Defense attorneys for some parents fighting charges in the massive college admissions bribery scandal told a federal judge on Monday that their clients’ payments were not bribes, but charitable donations to the colleges.
During a status hearing in Boston, several attorneys offered what could be a defense strategy for the nearly 20 parents who have pleaded not guilty, including “Full House” actress Lori Loughlin and fashion designer Mossimo Giannulli.
“If the money went to a school, it’s not a bribe,” said attorney Martin Weinberg, representing businessman David Sidoo, among the dozens of wealthy parents indicted in an alleged scheme to bribe their children’s way into elite colleges, including Yale, Georgetown and the University of Southern California. “Many of the clients would contend that if payments were made to a charity or sports organization, that it is not a bribe,” he added, according to NBC News.
Aaron Katz, an attorney for parent Elizabeth Henriquez, told Judge M. Page Kelley that the scheme’s mastermind, Rick Singer, gave parents the impression that “their money was going to go to athletic programs or schools ― not to bribes,” according to Bloomberg.
Assistant U.S. Attorney Eric Rosen rejected the defense claims.
“It doesn’t matter if the money went to the coach’s program or the coach directly,” Rosen said during the hearing, according to The Washington Post. “A bribe is simply a quid pro quo.”
According to the indictment, Singer set up a fake charity to funnel the parents’ payments, which involved thousands of dollars to falsify their children’s standardized test results or create fake profiles that falsely portrayed the students as top athletic recruits.

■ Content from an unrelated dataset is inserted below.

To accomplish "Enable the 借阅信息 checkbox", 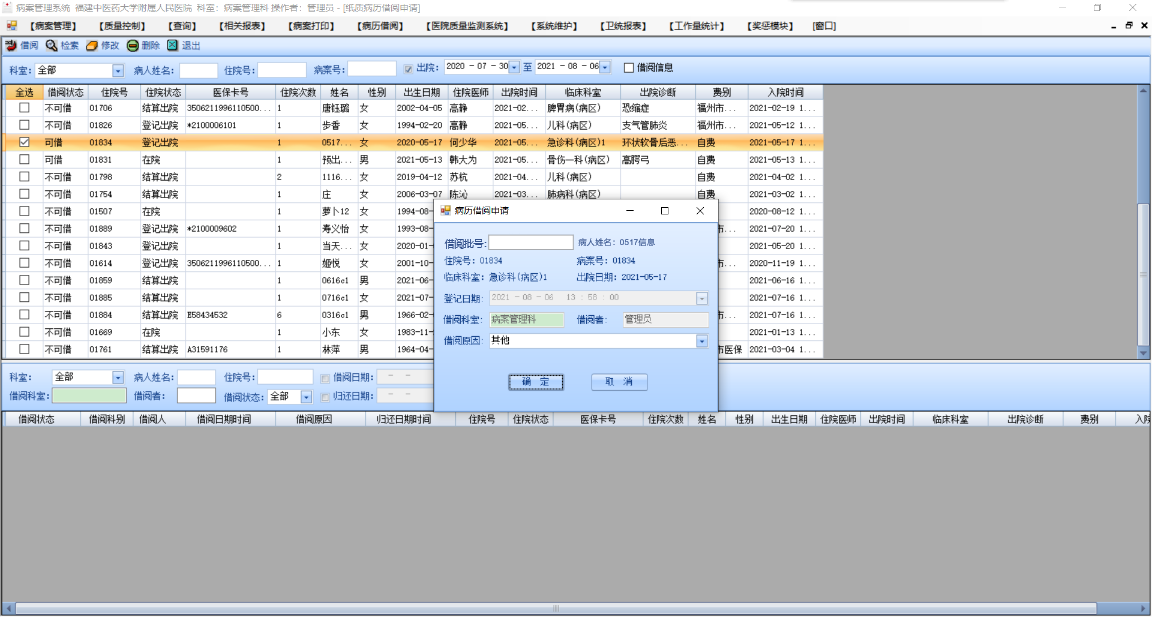I will (629, 68).
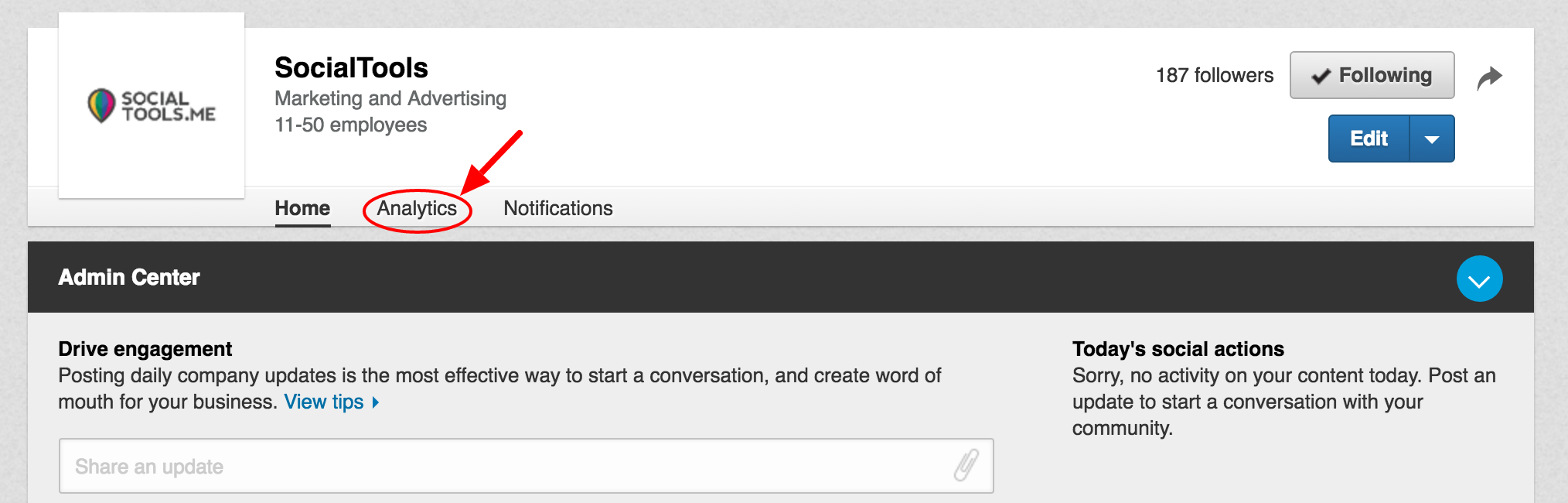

More than a dozen other parents in the case, including “Desperate Housewives” actress Felicity Huffman, have pleaded guilty and will be sentenced later this year.
Several other figures, including Singer and his associates, as well as coaches and school officials who are accused of accepting the bribes, have also pleaded guilty.
On Monday, Ali Khosroshahin, a former USC women’s soccer coach, became the latest figure in the scheme to plead guilty and agree to cooperate with prosecutors.